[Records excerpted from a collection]

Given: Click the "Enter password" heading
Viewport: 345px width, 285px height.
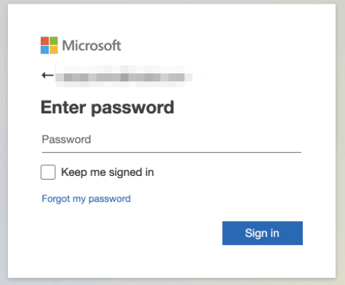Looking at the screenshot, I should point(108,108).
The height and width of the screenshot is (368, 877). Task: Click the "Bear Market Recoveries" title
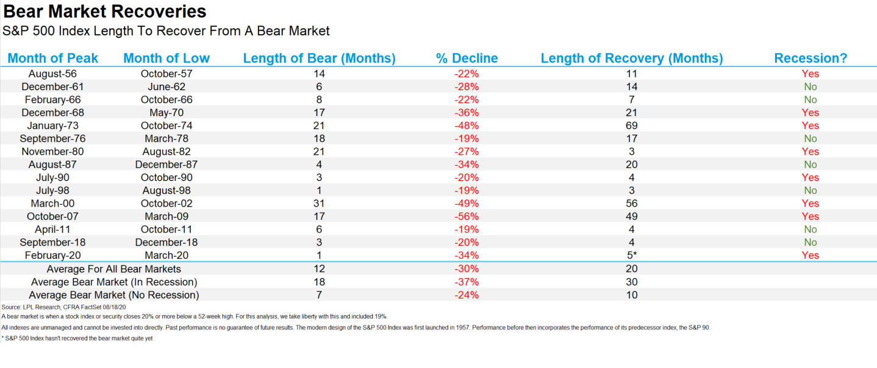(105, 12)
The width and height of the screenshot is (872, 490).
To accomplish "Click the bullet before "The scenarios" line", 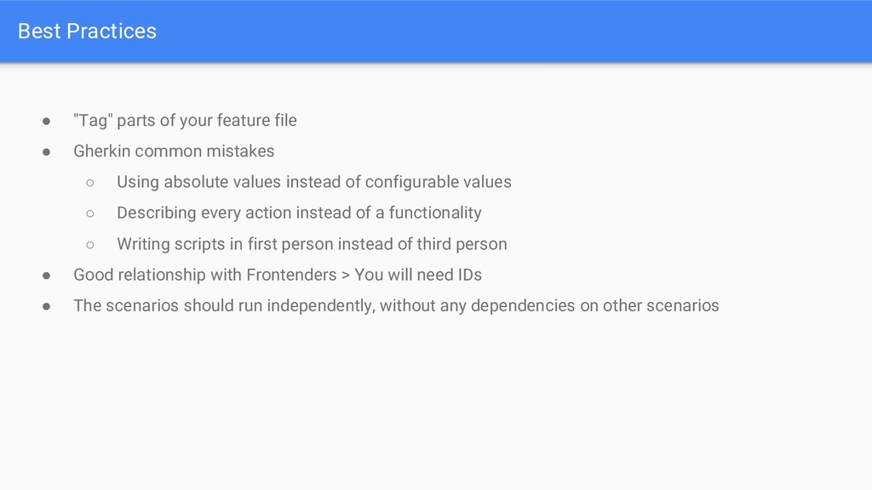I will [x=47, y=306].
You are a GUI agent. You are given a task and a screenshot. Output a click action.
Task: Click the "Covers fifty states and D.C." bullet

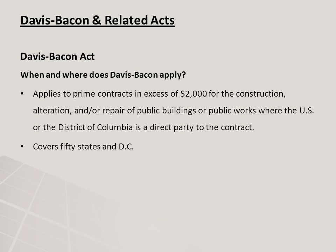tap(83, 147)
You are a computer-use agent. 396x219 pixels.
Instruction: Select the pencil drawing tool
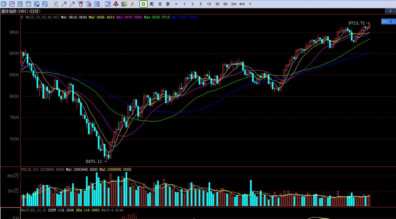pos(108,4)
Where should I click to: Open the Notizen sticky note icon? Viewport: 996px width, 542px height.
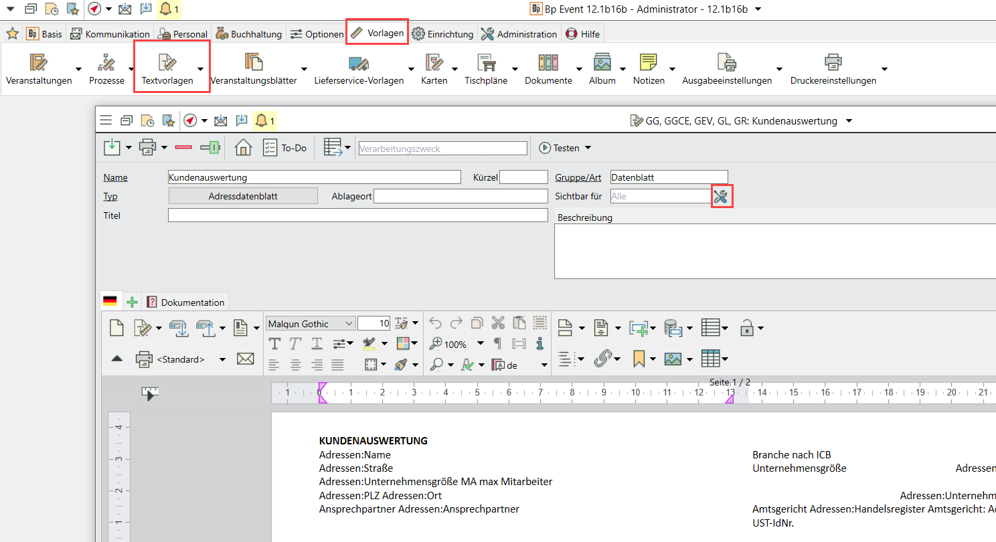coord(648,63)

==

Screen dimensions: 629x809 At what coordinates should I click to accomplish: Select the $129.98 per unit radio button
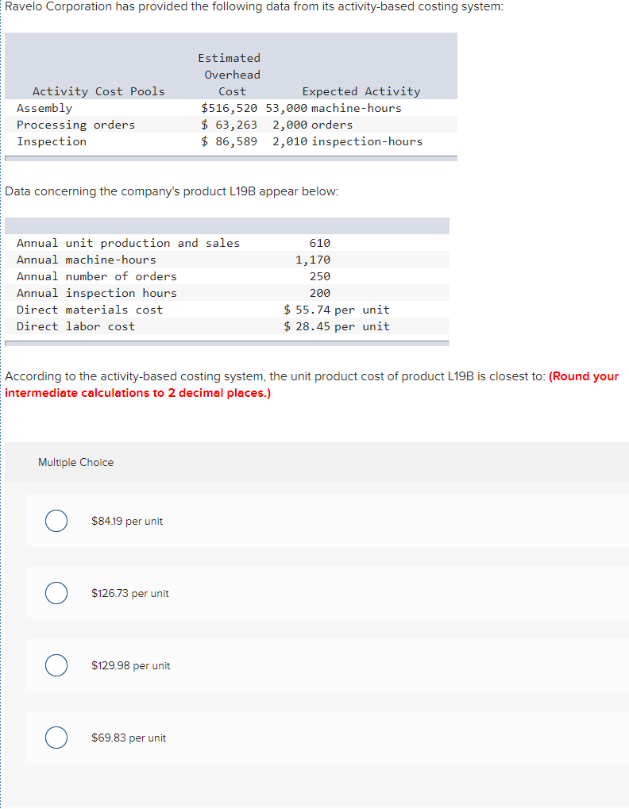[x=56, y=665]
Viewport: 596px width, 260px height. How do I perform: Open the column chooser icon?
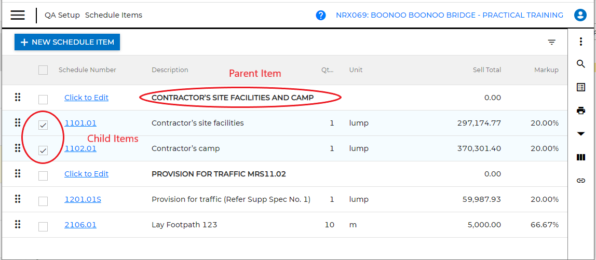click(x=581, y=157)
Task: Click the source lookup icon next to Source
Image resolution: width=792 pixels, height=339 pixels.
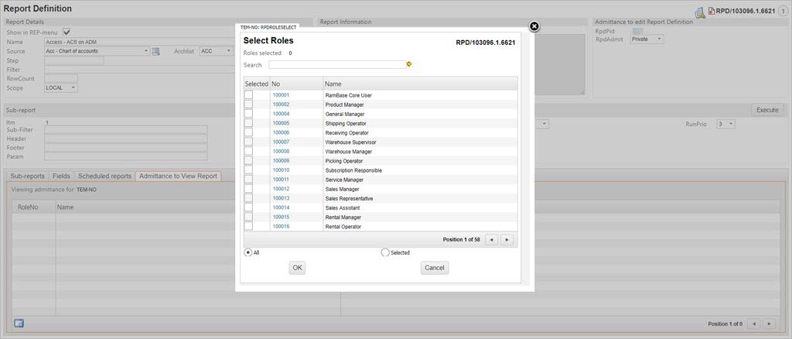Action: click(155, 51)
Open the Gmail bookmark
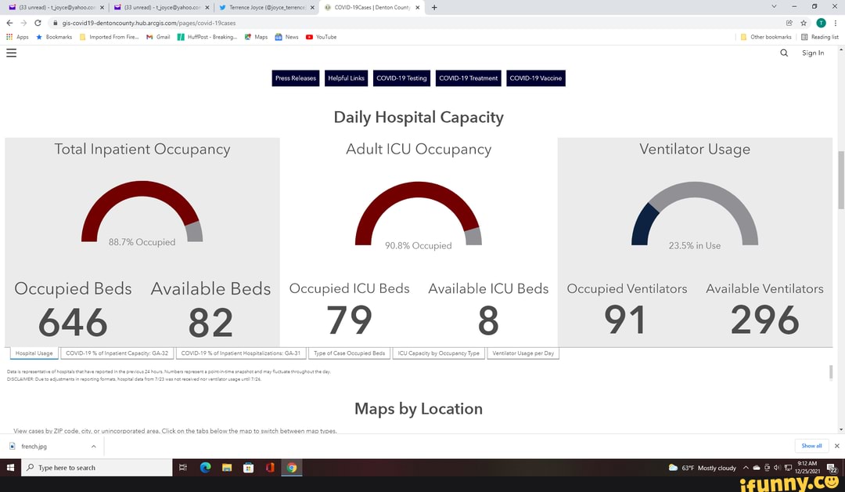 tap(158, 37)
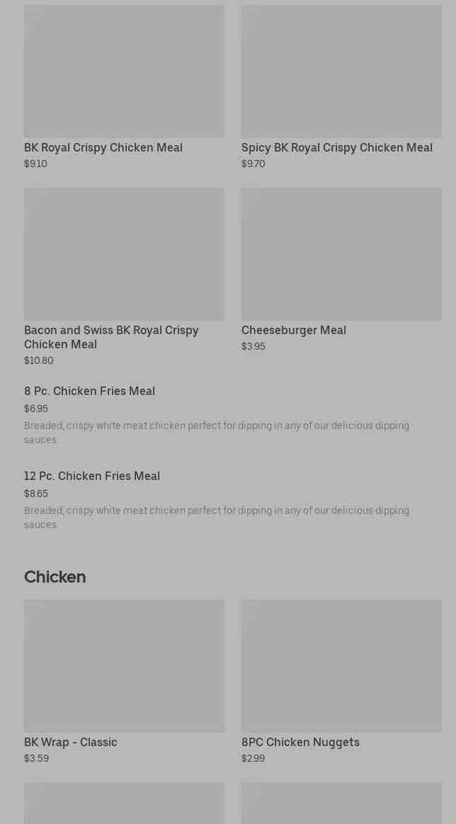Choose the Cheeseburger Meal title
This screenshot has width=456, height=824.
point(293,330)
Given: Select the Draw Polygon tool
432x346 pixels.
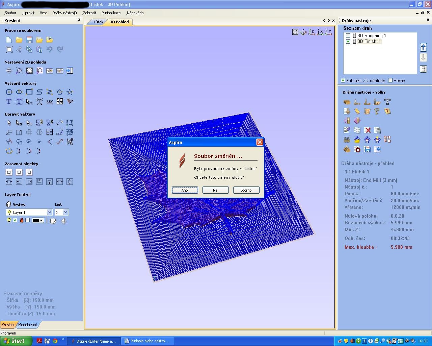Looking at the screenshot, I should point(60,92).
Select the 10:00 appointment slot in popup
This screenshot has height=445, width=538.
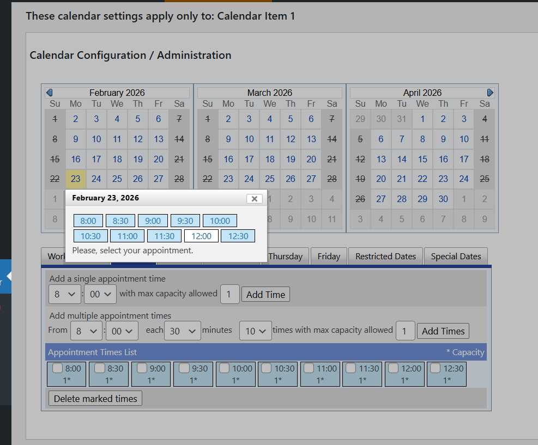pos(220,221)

* * *

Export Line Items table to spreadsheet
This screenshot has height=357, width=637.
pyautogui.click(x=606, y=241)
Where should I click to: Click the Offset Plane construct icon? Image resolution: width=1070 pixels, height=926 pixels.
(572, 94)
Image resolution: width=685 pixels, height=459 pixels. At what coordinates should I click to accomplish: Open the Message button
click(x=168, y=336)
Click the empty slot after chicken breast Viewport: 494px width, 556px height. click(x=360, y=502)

*EXERCISE DIRECTIONS:* Give back precisely the lines above that start at the line containing "Image resolution: width=685" and end at the line containing "Click the empty", inclusive. No other lines belong in the output.

*RESPONSE TO THIS TASK:*
Image resolution: width=685 pixels, height=459 pixels. At what coordinates should I click to accomplish: Open the Message button
click(x=168, y=336)
Click the empty slot after chicken breast Viewport: 494px width, 556px height. click(x=360, y=502)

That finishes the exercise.